仕方が無い、さっき思いついた言葉は墓の下まで持っていく死語確定ってことで容認しておこう・・・。
「ああ、念のために一応聞いておきたいのだが。さっきお前何言おうとしてたんだ、比企谷?」
「・・・・・・オバサン教師役が多用したがる常套句だなぁ、と・・・ぐふぇっ!?」
答えるや否や拳が飛ぶ。ごすっと抉り込むように打たれたボディブローが決まって、俺はリングじゃなくても立っていられなくなり廊下に沈む。・・・言えっていったの、あんたじゃなかったのかよー・・・。
「はぁ・・・つくづく比企谷は捻くれているなぁ・・・。そんなだから君だからこそ、高二病だとさっきから言ってやっているのだからな? 本当に解っているのか全く・・・」
「ゲホッ、ゴホッ、・・・そ、そうは言いますけどね平塚先生・・・」
弱々しくフラフラと立ち上がりながら、弱々しい声で俺は反論というか質問をする。
「そもそも、その高二病ってなんなんですかね? 根本的な部分がよくわからなかったんですけども・・・」
「・・・なに? さっき一度説明してやっただろう? 忘れたのか? 仕方ない、もう一度言ってやる。『高校生にありがちな思考形態で――』」
「ああ、いえいえ中身の話じゃなくて。名前の話です。なんで高二病なのかと不思議に思いましたんで」
「・・・・・・??? すまん、よく質問の意味が分からなかった。どういう意味の質問なんだ? それは・・・」
「いえ、ですから・・・」
痛む腹に頭痛の痛みをさらに加算させられて地味にキツい中で、俺はなんとか相手にも解りやすく説明できるよう無い知恵を必死に巡らせてみる。
「言ってる内容は正しかったと思いますし、俺にも当てはまってる部分は多かったなぁとは思ってるんですが・・・なんで『高二』にピンポイントで限定している病名なのかなと疑問に思いましたので聞いてみたんですよ。
別に高一でも、高三でも中三でも中一でも、それこそ小五や小四の奴らだって今どき似たようなガキがいっぱい大量生産されてる時代ですし、間口を広げればネットでもてはやされるようになった『働いたら負け云々』とかの言葉を最初に売り物として本やテレビで偉そうな顔して語ってたのは大手新興企業の若手実業家とか業界の革命児とかいうクリエイターとかであって、高二だった過去はあっても今は高二じゃない奴ばっかでしたのでね?

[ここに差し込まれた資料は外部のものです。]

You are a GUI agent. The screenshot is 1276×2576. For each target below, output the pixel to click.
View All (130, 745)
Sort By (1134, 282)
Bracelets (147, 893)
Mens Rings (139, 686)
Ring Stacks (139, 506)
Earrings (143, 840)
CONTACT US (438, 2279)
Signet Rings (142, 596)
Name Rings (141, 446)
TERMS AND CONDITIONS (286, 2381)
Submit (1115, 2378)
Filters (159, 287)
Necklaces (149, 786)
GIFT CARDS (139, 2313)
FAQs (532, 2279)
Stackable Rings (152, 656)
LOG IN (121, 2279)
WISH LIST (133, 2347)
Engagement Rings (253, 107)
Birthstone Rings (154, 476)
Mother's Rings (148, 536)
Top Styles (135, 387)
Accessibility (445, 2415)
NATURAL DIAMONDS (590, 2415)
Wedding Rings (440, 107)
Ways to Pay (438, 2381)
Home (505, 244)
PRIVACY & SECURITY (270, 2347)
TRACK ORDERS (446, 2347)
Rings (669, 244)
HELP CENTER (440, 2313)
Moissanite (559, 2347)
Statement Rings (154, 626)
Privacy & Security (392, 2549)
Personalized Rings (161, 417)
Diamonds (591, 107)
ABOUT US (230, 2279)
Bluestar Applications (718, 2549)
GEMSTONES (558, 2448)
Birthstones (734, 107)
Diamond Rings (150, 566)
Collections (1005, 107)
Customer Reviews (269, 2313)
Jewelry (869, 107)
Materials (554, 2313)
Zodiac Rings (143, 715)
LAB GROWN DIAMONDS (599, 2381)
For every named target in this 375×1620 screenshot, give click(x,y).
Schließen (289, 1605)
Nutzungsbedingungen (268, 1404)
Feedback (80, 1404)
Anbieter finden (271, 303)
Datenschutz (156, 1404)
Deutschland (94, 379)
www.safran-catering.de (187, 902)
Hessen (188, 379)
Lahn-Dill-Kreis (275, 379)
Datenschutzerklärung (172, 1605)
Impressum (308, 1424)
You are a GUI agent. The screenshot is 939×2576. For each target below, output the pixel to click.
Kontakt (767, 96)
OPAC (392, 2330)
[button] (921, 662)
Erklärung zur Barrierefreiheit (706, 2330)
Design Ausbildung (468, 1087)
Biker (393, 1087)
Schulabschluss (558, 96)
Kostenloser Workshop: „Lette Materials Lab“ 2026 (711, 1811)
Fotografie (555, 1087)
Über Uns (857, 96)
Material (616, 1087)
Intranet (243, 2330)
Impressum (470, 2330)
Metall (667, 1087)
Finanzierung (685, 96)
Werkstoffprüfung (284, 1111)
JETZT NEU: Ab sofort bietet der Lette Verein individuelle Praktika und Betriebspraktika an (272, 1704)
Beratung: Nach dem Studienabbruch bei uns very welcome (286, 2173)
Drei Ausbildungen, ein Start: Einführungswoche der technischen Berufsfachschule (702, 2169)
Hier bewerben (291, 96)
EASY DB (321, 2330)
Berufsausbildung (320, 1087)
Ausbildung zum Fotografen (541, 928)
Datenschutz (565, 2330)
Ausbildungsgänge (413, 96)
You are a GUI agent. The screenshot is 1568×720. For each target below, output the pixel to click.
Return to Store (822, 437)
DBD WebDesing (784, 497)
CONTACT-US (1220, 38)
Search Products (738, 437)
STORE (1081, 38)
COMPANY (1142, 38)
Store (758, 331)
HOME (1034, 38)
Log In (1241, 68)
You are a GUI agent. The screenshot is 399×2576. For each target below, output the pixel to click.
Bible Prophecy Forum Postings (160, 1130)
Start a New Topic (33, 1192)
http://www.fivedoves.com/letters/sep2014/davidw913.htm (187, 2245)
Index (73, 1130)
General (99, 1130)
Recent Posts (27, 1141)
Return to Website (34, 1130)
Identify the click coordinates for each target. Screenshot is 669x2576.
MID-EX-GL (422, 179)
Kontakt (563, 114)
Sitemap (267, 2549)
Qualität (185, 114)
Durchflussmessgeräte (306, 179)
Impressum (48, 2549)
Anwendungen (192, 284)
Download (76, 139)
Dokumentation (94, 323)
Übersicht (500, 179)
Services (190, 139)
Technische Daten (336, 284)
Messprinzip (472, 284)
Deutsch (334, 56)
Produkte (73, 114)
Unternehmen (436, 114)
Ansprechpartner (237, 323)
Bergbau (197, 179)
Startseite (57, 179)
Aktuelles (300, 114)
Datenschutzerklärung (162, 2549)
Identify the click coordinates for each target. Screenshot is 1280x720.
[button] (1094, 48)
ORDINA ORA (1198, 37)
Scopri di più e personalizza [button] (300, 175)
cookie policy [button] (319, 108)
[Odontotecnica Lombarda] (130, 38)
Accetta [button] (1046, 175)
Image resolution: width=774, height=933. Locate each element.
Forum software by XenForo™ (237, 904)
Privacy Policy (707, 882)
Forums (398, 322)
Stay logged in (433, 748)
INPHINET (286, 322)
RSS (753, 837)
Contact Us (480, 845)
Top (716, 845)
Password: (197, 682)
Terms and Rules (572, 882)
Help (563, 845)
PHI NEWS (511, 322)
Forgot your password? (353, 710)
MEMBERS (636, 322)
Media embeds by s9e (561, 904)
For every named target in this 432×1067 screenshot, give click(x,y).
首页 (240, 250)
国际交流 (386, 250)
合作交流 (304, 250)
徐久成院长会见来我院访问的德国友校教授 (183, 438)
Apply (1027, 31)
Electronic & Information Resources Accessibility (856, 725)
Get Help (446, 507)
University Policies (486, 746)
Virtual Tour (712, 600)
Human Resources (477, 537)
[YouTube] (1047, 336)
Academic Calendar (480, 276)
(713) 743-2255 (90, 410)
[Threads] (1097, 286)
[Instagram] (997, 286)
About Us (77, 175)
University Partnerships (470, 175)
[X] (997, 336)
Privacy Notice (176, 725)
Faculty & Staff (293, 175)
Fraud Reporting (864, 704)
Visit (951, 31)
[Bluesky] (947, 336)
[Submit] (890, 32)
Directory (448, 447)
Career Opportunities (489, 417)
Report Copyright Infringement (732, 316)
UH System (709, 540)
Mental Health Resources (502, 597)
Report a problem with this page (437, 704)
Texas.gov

それで、どうして今の俺の学年である高二にピンポイントで絞って命名したのか聞いてみたくなったんです。ただそれだけですよ。
正直、俺に当てはまる特徴だけを病状として採用した平塚先生オリジナルの病気設定で責められると、俺には反論する余地なんてどこにも残ってるはずないんで考えるだけ無駄でしたし、それだったら名前の命名理由でも考えてたほうが少しはましかなと思いましたので、それで・・・・・・あれ? 先生? 平塚先生? もしも~し?」
ズンズンズンズンズン!!!!
「これで勝ったと思うなよ、比企谷!!!
私はやはり、可愛げのない子供なんて大っ嫌いだ――――――ッ!!!!!」
ダダダダダダダダダダダッ!!!!!!!!
・・・行ってしまった。相変わらず嵐みたいな人だったな、天災的な意味でだけど。
あー、しかし。これからどうするか・・・?
とりあえずは一先ず――
「・・・奉仕部の部室行っとくか・・・」
他に行く宛もない、放課後を誰かとティータイムする仲間も友達もいない捻くれぼっちで帰るタイミングを逃した俺は、仕方なしに比較的近くまで来てしまってた奉仕部の部室へと向かって歩き出す。
俺にとっての部活動、空き教室内にボッチたちが無意味に集まって、無駄に時間を潰すだけの奉仕部で過ごす日々は、こうして始まっていたのであった。まる。